Comfort shows such as Friends and Suits continue to serve as key retention anchors.
Netflix remains the outlier, with original and licensed content nearly matching catalog performance. The company has invested $135 billion in content over the past decade, while competitors have scaled back. Even so, Netflix’s output has grown less original overall, mirroring a broader industry shift toward proven, older material.
This backward-looking pattern aligns with the wider “2026 is the new 2016” nostalgia wave seen across music, advertising, branding, and social media. The Luminate analysis suggests the trend is more than a fleeting meme and has firmly taken root in TV and film streaming habits.
The reliance on catalog content comes even as the theatrical market enjoys a strong rebound. Hollywood is on pace for its best domestic box office year since before the pandemic, potentially topping $10 billion, fueled by hits including The Super Mario Galaxy Movie, Michael, and Toy Story 5, plus a robust second-half slate.

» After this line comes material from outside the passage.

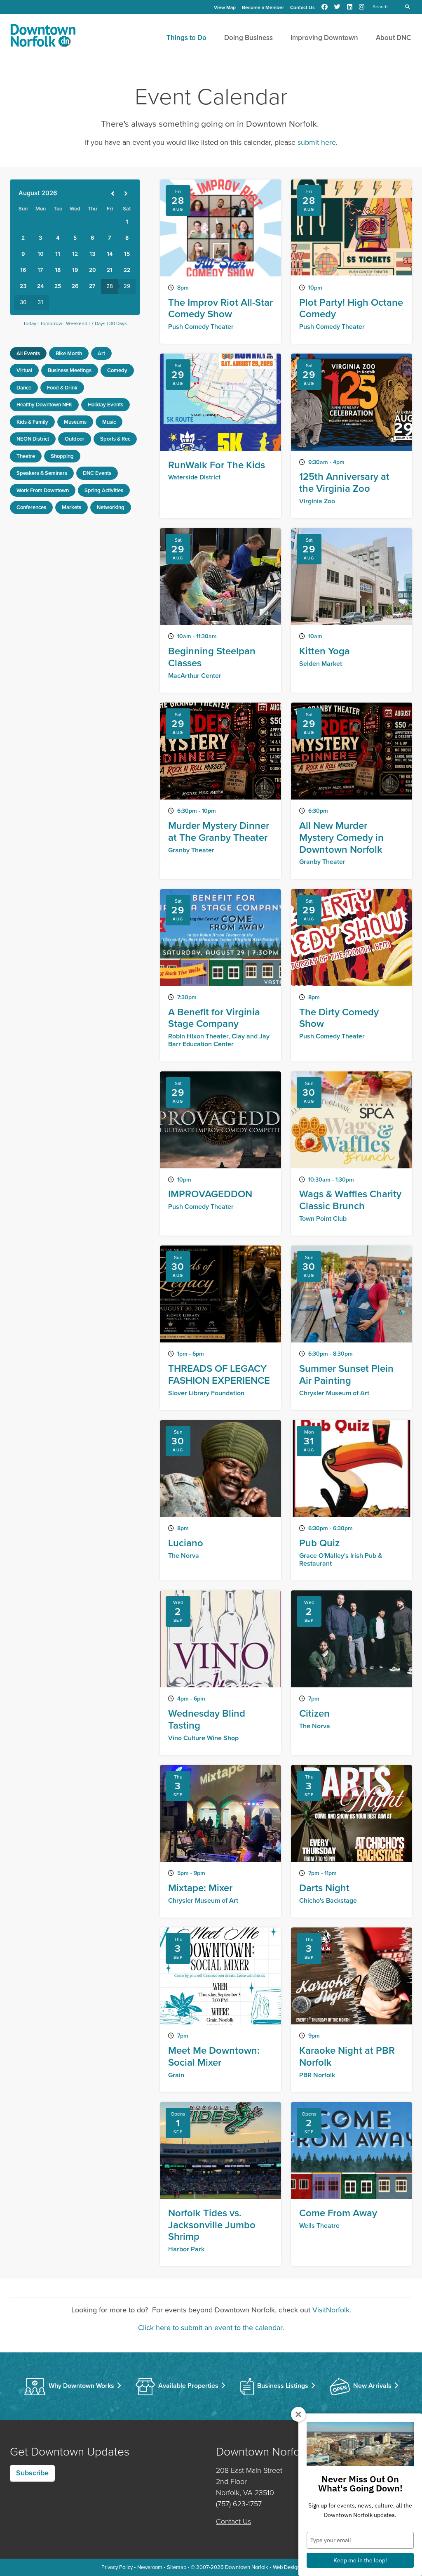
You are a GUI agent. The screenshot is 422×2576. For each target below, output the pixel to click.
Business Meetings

Yet challenges persist: inconsistent superhero results (highlighted by the latest Supergirl underperformance), questions over whether audiences have reached “peak sequel,” and the growing popularity of low-budget indie horrors. These factors are making it harder for studios to predict guaranteed theatrical winners, pushing streaming executives toward the safer, if less innovative, strategy of mining the back catalog.